Leave Miley Cyrus alone, she just needs a little sound advice
It has been seven(ish) hours and 42 days since Miley Cyrus twerked in a nude latex bikini at the MTV Awards. In those 42 days, a lot has happened; most noticeably the pop star has released a single and video in which she licks a sledgehammer and straddles a wrecking ball in the nude.
So far, it has received 183 million hits on Vevo – a record-breaking 19.3 million of them in the first 24 hours alone.
In the meantime, as the internet buzzes with people liking and stridently hating Cyrus's work, the spectacle of a 20-year-old former child star publicly discovering her identity and sexuality has become well-nigh unavoidable.

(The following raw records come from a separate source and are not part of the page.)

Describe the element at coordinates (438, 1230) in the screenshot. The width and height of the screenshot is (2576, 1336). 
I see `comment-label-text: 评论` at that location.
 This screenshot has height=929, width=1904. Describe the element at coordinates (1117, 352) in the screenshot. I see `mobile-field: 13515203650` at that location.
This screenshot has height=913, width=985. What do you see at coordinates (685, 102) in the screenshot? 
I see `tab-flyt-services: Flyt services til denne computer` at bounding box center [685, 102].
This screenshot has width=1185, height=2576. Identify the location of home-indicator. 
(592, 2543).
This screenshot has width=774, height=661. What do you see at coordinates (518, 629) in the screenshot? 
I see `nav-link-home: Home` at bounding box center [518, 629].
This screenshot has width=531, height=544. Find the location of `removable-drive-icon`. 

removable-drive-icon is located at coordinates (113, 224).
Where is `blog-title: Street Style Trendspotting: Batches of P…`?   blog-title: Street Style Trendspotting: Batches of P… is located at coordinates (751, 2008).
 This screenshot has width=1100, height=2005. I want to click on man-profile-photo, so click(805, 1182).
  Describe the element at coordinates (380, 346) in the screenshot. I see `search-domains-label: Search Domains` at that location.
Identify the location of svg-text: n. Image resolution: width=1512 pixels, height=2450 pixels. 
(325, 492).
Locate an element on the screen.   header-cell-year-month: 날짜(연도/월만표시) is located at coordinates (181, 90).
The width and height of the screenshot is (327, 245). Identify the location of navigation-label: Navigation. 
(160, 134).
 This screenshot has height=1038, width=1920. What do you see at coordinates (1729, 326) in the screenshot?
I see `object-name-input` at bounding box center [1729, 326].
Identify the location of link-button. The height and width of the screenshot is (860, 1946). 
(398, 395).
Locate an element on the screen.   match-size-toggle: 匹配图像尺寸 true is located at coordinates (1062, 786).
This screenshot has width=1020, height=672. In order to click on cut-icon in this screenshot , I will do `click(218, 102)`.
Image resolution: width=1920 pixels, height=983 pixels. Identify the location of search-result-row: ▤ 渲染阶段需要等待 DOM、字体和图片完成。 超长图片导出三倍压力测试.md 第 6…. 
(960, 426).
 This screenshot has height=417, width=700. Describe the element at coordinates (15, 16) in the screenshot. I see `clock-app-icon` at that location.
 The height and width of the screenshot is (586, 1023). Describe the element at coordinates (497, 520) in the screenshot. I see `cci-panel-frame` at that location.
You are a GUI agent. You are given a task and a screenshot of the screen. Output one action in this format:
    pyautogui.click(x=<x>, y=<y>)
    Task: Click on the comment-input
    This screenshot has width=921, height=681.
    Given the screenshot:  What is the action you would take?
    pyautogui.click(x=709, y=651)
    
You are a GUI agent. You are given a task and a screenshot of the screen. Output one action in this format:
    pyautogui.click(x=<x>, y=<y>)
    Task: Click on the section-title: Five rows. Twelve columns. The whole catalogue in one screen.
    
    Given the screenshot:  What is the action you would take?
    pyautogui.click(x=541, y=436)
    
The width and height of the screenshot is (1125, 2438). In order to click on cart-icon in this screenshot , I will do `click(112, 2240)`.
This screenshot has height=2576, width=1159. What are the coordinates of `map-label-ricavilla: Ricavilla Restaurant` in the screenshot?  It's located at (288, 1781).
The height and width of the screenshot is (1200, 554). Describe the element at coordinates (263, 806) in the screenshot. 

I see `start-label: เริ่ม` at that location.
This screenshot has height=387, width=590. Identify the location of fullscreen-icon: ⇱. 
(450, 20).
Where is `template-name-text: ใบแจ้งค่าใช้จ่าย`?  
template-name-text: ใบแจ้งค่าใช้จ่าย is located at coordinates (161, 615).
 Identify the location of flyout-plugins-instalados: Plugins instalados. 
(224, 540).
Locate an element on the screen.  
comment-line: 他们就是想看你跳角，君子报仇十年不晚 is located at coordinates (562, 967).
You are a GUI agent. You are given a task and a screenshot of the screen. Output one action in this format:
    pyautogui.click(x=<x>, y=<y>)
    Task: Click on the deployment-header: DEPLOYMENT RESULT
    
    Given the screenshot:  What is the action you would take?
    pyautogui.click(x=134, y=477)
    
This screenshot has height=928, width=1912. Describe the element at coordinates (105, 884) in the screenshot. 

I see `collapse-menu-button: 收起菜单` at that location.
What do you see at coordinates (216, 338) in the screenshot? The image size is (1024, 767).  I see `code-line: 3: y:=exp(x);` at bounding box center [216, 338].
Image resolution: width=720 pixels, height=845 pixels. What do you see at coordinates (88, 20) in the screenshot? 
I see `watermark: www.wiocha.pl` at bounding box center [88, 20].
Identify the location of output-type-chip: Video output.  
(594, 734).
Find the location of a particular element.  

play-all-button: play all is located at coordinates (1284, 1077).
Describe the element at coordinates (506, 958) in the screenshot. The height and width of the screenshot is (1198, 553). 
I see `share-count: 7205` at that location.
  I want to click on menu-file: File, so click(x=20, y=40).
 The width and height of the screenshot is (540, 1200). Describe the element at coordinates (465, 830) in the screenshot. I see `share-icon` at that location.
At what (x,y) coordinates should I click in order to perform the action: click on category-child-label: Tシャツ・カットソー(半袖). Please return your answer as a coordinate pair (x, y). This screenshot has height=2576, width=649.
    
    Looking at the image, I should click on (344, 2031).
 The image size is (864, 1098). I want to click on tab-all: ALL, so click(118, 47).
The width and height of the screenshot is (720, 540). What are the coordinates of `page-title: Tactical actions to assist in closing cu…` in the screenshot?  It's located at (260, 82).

Depending on where you stand on the issue, it has thrown an ugly light on to society's knee-jerk misogyny, or on to its voracious appetite for celebrity trash.
Either way, it was practically inevitable that, at some point, all of the many tweets and comments and warnings from (yes) Elton John would coalesce into an open letter.
Attention-seeking, solipsistic, viral-prone and the very polar opposite of private, nothing encapsulates the times we live in more than an open letter.
This open letter came from the keyboard of pop star-turned-papal scourge Sinead O'Connor. Miley Cyrus has acknowledged the Irish singer's Nothing Compares 2 U video as an influence on her own Wrecking Ball.
In return, O'Connor wrote an open letter – "in the spirit of motherliness and love" – to tell Cyrus that she is obscuring her talent by allowing herself to be "pimped" by greedy male record company executives and – worse still – that she is sending a "prostitution is cool" message to her young female fans.
"It is absolutely not in any way an empowerment of yourself, or any other young women, for you to send across the message that you are to be valued more for your sexual appeal than your obvious talent," she wrote, sensibly.
Miley Cyrus, like most young women who are told to put on some more clothes and stop messing about, didn't take the advice too well at all.
In fact, she took it with some ill grace, tweeting: "Sinead, I don't have time to write you an open letter, because I'm hosting and performing on SNL [Saturday Night Live] this week."
She also compared O'Connor to the troubled actress Amanda Bynes and shared a picture of O'Connor tearing up a picture of the Pope on SNL in 1992. (The latter, I think, just proving that there are more ways for pop stars to get people talking about them than with latex and licking).
Events then took a turn for the slangy, when O'Connor wrote back, again openly, to take exception to Cyrus mocking mental illness.
It will most likely rumble on for some time yet.
And we will most likely continue to eavesdrop – willingly, or not.
One thing Sinead O'Connor is right to question is just who is advising Cyrus.
The list of child stars turned car crashes continues to grow and yet the entertainment industry continues to refuse to take responsibility.
Miley Cyrus may be being exploited by lecherous A&R men; she may be doing it all by herself. Either way, she is 20 years of age and grown-up advice is what she – like every 20-year-old – needs.
Should that come in an open letter and the media circus that brings, or a private note from someone who knows her?
If we're really talking about motherliness and love, the answer to that question is patently clear.